Note: Temperature does NOT appear—degeneracy pressure is independent of temperature!

  1. What are the dimensions of pressure? Express \([P]\) in terms of \([M]\), \([L]\), \([T]\).

    Hint: Pressure is force per unit area: \([P] = [F]/[A]\). You know the dimensions of force from \(F = ma\).

  2. Assume \(P_{deg} \propto \hbar^a m_e^b n^c\). Set up the dimensional equations by matching exponents.

  3. Solve for \(a\), \(b\), and \(c\).

  4. You should find: \[P_{deg} \propto \frac{\hbar^2}{m_e} n^{5/3}\] Verify that your exponents from step 3 give this result.

  5. Interpretation: Why does it make physical sense that pressure increases with electron number density?

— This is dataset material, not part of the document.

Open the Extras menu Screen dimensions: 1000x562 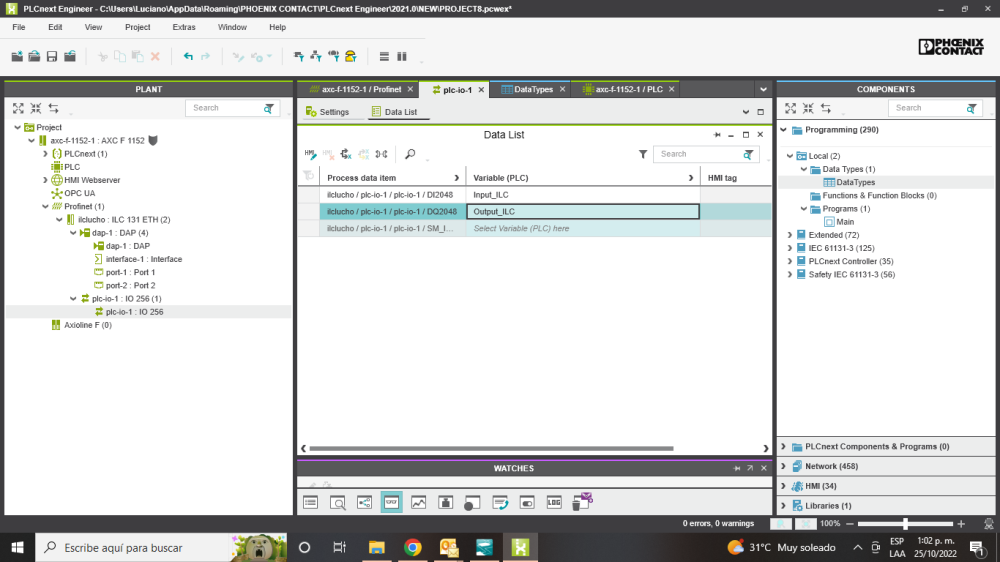pyautogui.click(x=184, y=27)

What does the exponent \(5/3\) suggest (qualitatively) about how quickly the pressure rises?

Part B: Linking Density to Mass and Radius

Assume a white dwarf is approximately a sphere of radius \(R\) and total mass \(M\).

  1. The average mass density is \(\rho \sim M/R^3\). Write this relation and check the dimensions.

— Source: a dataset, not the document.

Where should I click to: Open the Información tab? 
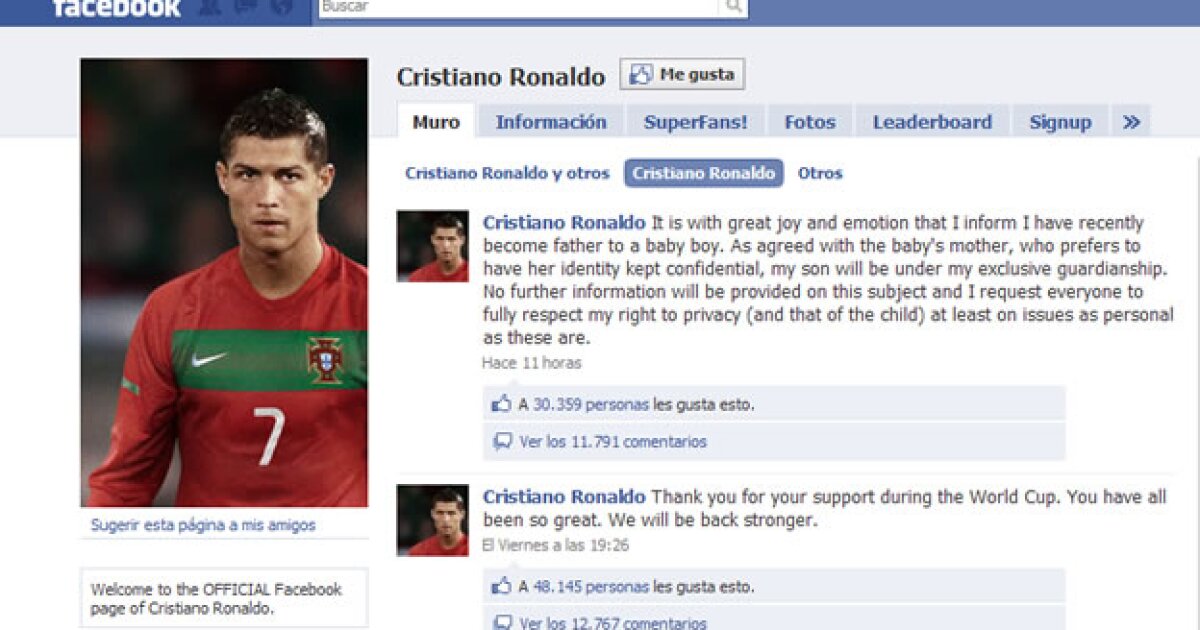[551, 122]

  2. The electron number density \(n\) is proportional to mass density: \(n \propto \rho/m_p\) where \(m_p\) is the proton mass (a constant). For scaling purposes, treat \(m_p\) as a constant and write: \[n \propto \frac{M}{R^3}\]

Part C: Gravitational Pressure

Gravity tries to compress the star. The inward “gravitational pressure” scale is: \[P_{grav} \sim \frac{GM^2}{R^4}\]

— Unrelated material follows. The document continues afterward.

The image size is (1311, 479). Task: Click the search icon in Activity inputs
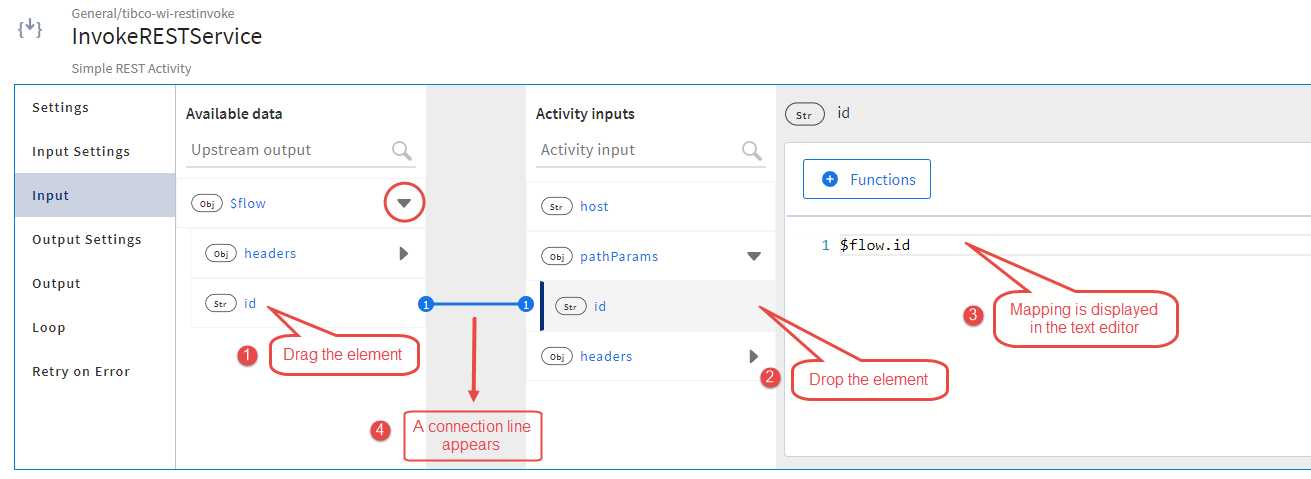752,151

  1. Use dimensional analysis to verify that \(GM^2/R^4\) has units of pressure.

  2. Physical interpretation: Why does gravitational pressure scale like \(M^2\)? Why does it depend so strongly on \(R\) (as \(R^{-4}\))?

Part D: Pressure Balance and the Mass–Radius Relation

A stable white dwarf exists when degeneracy pressure balances gravity: \[P_{deg} \sim P_{grav}\]

  1. Substitute your scaling for \(P_{deg}\) from Part A and your scaling for \(n\) from Part B into the pressure balance condition.

  2. Solve for how radius \(R\) scales with mass \(M\). You should find: \[R \propto M^{-1/3}\]

  3. Interpretation: Explain in words why adding mass makes the radius smaller in this regime. (This is the main conceptual takeaway.)

Part E: Numerical Scaling

We can turn the scaling into a rough numerical estimate.

Suppose a typical white dwarf has:

  • Mass \(M_0 = 0.6\,M_\odot\)
  • Radius \(R_0 = 1\,R_\oplus\) (about Earth-sized)

  1. Use \(R \propto M^{-1/3}\) to estimate the radius of a white dwarf with \(M = 1.2\,M_\odot\) (twice as massive). Express your answer in Earth radii.

  2. The Chandrasekhar limit is about \(1.4\,M_\odot\)—the maximum mass a white dwarf can have before it collapses. As \(M \to 1.4\,M_\odot\), what is happening to \(R\) according to your scaling law?

  3. Limitation: Your derivation assumed non-relativistic electrons. Near the Chandrasekhar limit, electrons move at speeds approaching \(c\), and relativistic effects change the pressure-density relation. What do you think happens to the \(R \propto M^{-1/3}\) scaling when electrons become relativistic? (Qualitative answer only.)

Part F: Synthesis and Reflection

  1. List all the physical ingredients that went into this derivation: which constants, which scaling laws, which physical principles?

  2. At no point did we solve a differential equation or use calculus. Yet we derived one of the most important results in stellar astrophysics. What does this tell you about the power of dimensional analysis?

  3. Connection to the course thesis: In this problem, what did we measure (or take as given), what model did we use, and what did we infer?

Note: Solutions will be provided separately.

Grading

Homework is graded on the 0–5 scale described in the syllabus. The score reflects visible reasoning and honest effort, not just final answers.

What earns credit:

  • Showing your steps (not just final numbers)
  • Carrying units through calculations
  • Using the indicated tool(s) explicitly
  • Including sanity checks
  • Clear, readable work

What loses credit:

  • Missing reasoning (“I got 42” with no work shown)
  • Missing or inconsistent units
  • No sanity check on quantitative results
  • Submitting work that looks like effort but doesn’t make physical sense

Bottom line: A wrong answer with clear reasoning beats a right answer with no work. Nonsense dressed up as effort earns a low score.

See the syllabus for the full rubric and grade memo requirements.